Centralized deployment and management requires an additional $99 admin software for each workstation that will be used to manage the network defrag. Pricing alone IMO, excludes the possibility of using this software for my clients or I.

O&O - Scheduler sometimes fails on network deployment and is very clumsy to work with. I have also run into problems with the O&O defrag service terminating unexpectedly on either large volumes (100Gb or more), heavily fragmented drives, or sometimes for no apparent reason. Service termination happened on servers and workstations which require a restart. Not even setting the service to restart on failure works.

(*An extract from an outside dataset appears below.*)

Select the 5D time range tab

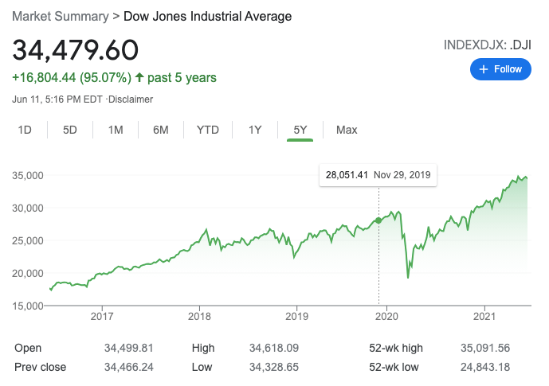[70, 130]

Admin capabilities are built into the server and workstation versions. Remote deployment can be done through the software, but I have found it to be a bit unreliable.

Because of the termination errors without any resolution from O&O, I can't recommend this product.

Perfectdisk - By far this defragger seems to do the most amount of "work" on initial and subsequent defrags than the others. Scheduling network defrags is pretty straightforward, plus I like the ability to watch a defrag in progress from a *remote* system. I have several systems with a combined total of over 600GB in storage space (and growing!), Perfectdisk has not faltered on any of my systems doing online or offline defrags.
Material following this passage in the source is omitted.